Filter the entries for the string "will". Copy each line that has it.

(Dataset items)
• • • •

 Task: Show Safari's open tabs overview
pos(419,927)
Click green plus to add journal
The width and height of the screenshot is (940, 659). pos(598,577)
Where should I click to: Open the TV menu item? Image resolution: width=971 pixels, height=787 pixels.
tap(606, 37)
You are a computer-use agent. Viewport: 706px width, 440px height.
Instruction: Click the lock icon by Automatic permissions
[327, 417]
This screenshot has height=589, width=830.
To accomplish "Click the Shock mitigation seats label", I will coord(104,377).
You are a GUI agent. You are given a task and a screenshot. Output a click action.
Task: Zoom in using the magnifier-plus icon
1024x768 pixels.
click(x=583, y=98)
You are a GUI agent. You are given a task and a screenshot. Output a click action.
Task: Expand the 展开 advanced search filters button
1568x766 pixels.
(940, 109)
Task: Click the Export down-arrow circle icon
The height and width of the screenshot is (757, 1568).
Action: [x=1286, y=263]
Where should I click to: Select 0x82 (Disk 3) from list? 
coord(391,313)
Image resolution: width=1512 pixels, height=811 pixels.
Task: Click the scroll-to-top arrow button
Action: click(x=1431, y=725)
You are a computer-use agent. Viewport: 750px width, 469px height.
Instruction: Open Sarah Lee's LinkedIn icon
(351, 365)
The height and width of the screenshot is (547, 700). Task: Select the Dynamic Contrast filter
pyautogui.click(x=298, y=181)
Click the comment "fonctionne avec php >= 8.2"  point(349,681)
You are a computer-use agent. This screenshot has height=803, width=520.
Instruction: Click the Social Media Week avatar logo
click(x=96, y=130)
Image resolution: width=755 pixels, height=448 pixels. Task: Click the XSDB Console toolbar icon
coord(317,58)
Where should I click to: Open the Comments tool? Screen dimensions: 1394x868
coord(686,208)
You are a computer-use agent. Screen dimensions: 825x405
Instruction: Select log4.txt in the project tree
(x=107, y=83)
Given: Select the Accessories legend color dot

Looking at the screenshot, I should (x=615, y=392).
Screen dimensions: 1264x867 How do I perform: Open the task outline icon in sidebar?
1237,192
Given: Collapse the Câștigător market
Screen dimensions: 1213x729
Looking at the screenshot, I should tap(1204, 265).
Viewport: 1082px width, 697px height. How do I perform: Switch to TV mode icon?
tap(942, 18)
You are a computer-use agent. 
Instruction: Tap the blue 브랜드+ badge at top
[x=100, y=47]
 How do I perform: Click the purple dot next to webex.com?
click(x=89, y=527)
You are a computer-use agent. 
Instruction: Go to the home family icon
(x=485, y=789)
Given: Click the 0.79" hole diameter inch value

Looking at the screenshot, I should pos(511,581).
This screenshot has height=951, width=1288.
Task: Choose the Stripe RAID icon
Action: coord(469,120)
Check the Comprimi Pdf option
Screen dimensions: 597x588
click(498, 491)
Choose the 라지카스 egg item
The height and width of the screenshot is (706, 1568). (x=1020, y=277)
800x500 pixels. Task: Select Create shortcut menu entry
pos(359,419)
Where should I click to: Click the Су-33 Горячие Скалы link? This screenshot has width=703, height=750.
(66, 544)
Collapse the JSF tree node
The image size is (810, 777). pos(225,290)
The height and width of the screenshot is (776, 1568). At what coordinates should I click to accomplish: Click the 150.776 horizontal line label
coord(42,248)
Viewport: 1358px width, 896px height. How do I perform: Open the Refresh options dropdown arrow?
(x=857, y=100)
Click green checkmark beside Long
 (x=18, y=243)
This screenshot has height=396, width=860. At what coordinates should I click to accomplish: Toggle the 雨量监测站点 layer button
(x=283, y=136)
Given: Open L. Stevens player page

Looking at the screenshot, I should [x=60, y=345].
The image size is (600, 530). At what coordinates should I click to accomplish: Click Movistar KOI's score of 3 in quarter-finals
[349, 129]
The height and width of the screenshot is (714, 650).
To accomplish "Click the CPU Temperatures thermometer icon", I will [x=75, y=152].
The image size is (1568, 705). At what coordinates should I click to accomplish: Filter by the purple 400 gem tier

• • • •

▶ Task solution
To accomplish "Click the Shock mitigation seats label", I will coord(104,377).
To accomplish "Click the CPU Temperatures thermometer icon", I will [x=75, y=152].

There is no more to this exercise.